= Account of profits =

Type of equitable remedy in law

An account of profits (sometimes referred to as an accounting for profits or simply an accounting) is a type of equitable remedy most commonly used in cases of breach of fiduciary duty. It is an action taken against a defendant to recover the profits taken as a result of the breach of duty, in order to prevent unjust enrichment.

In conducting an account of profits, the plaintiff is treated as if they were conducting the business of the defendant, and made those profits which were attributable to the defendant's wrongful actions. This can be rather complex in practice, because the defendant's accounting records must be examined (sometimes by a forensic accountant) to determine what portion of his gross profits were derived to the wrongful act in question. As a result, mathematical exactness is not called for and reasonable approximation is acceptable.

Historically an account was not an equitable remedy, but was an action at common law, and is therefore technically an instrument of law, though it arose at a time before the distinction between law and equity was marked.
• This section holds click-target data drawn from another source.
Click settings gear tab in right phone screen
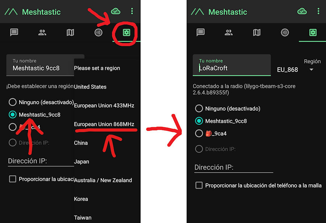326x223 pixels. (313, 33)
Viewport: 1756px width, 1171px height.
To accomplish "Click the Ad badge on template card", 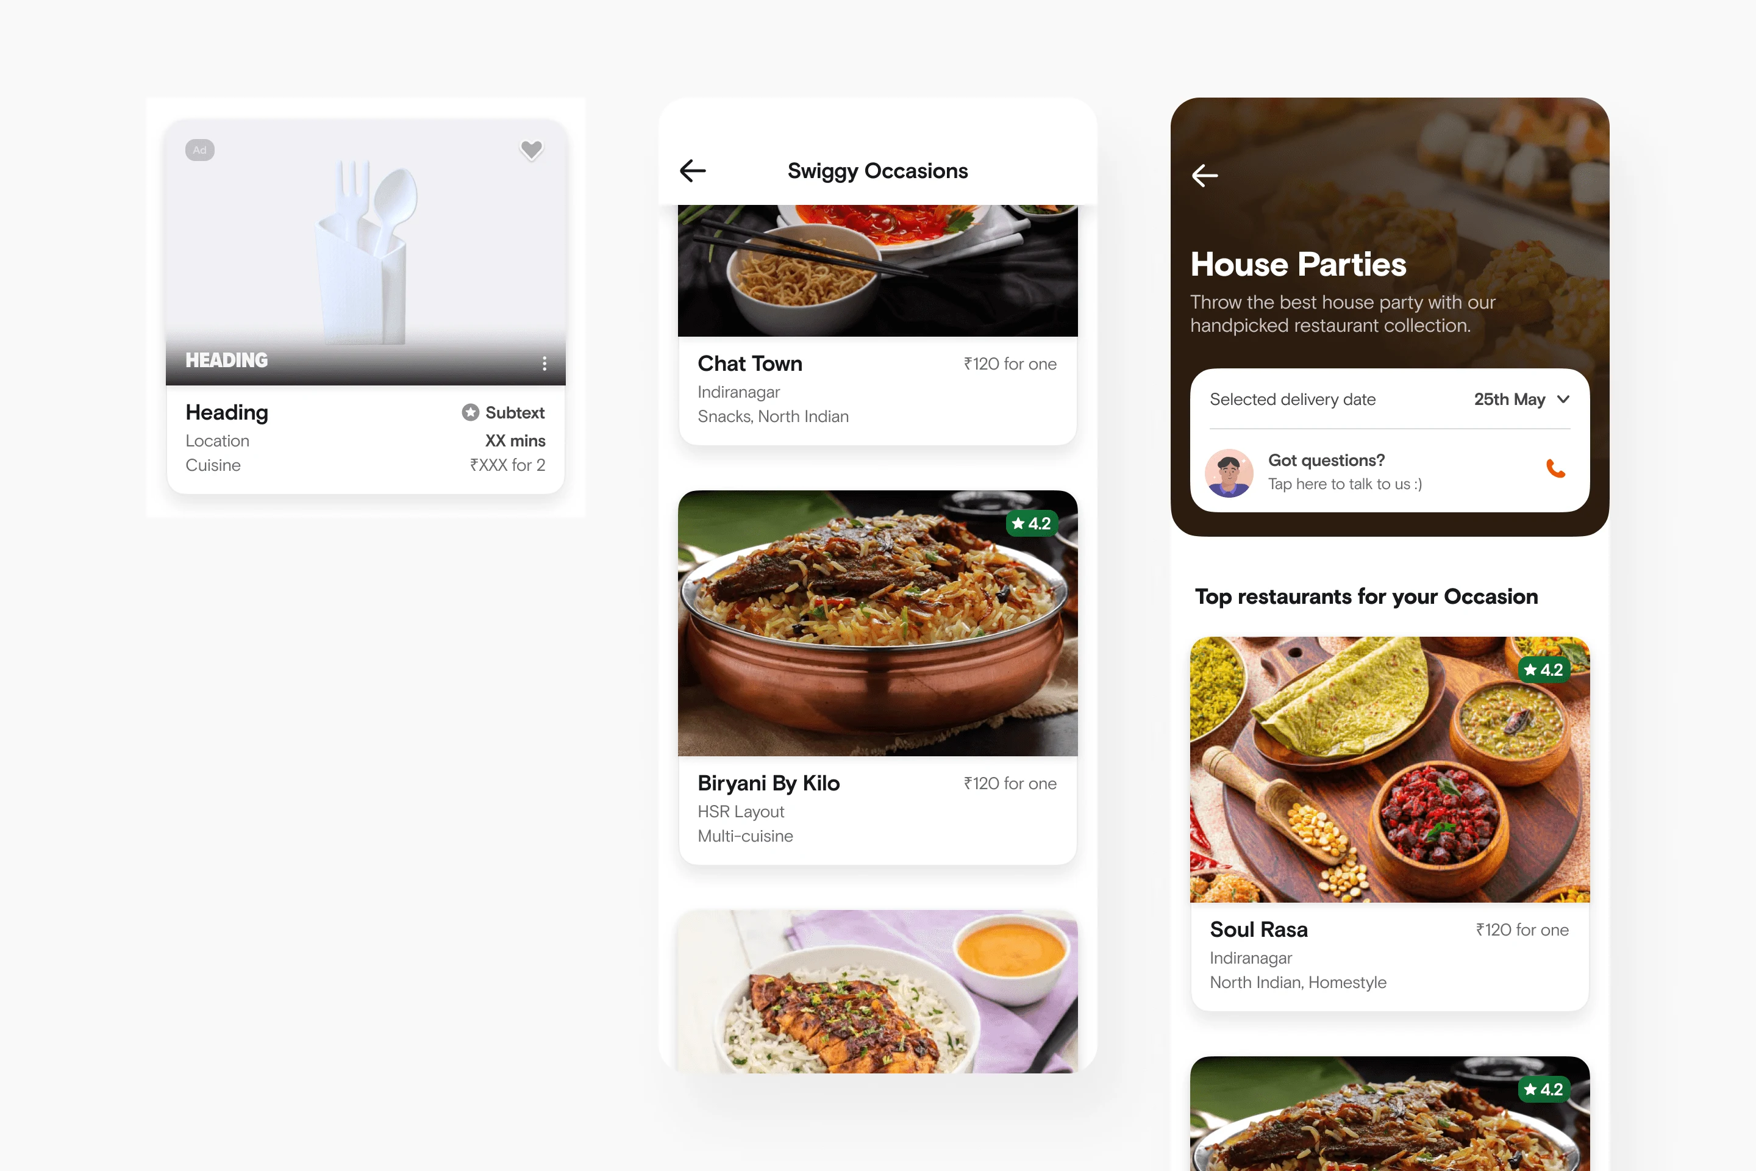I will click(199, 150).
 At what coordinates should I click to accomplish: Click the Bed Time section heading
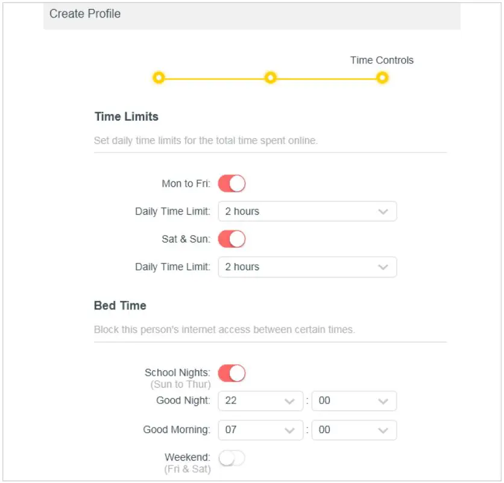[120, 306]
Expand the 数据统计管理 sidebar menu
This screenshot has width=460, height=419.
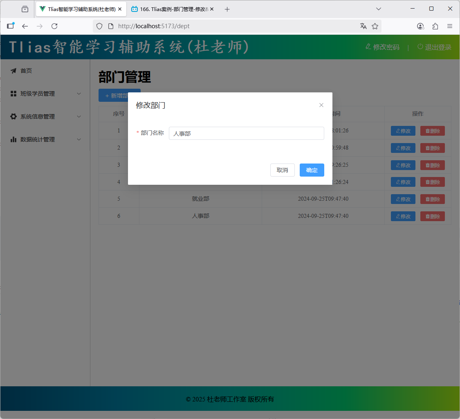(x=45, y=139)
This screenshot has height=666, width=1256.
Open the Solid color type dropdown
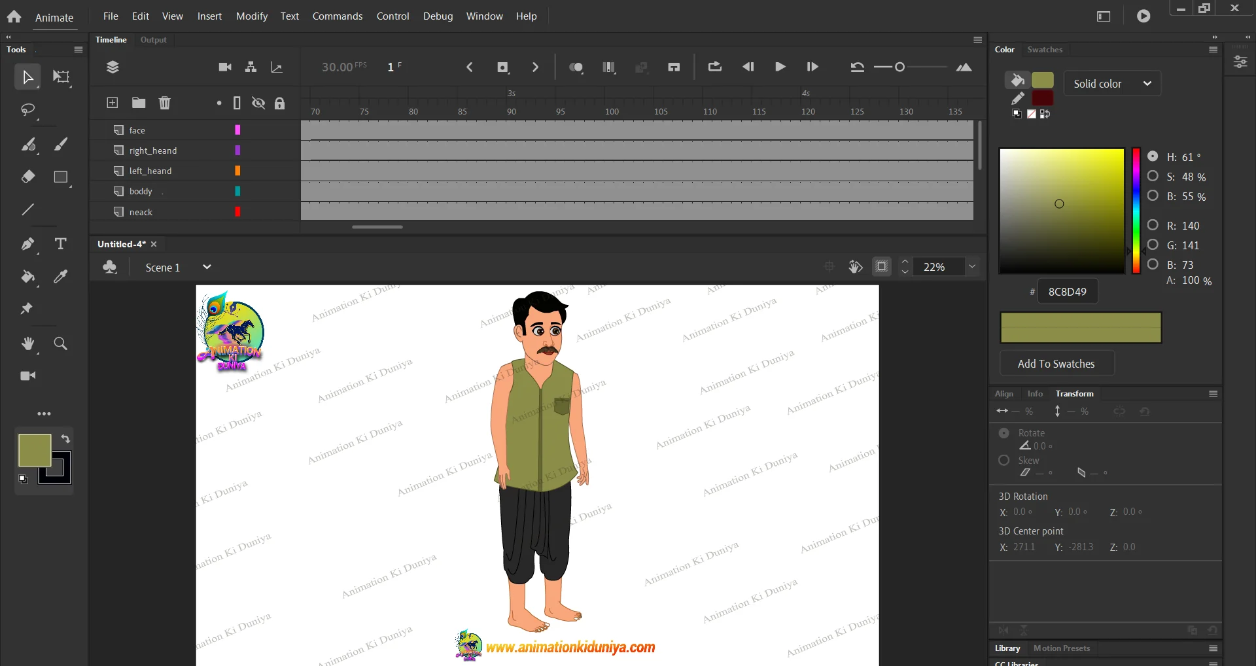click(x=1112, y=84)
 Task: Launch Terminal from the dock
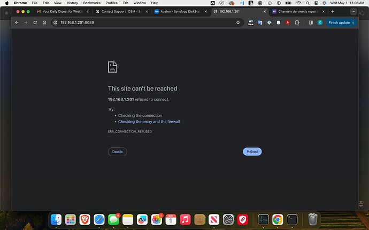pos(292,219)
Co-owners in concurrent estates also have the right to an accounting of profits, in order to properly apportion income from the use or leasing of the property. The remedy is also available against strangers to a trust who "dishonestly assist" an express trustee in a breach of the trustee's fiduciary duty.

Case law has shown roughly two approaches to assessing the extent of an account of profits:
1. To account not of the entire business but of the particular benefits which flowed to him in breach of his duty;
2. To account for the entire business and its profits, due allowance being made for the time, energy, skill and financial contribution of the fiduciary (the approach in Boardman v Phipps).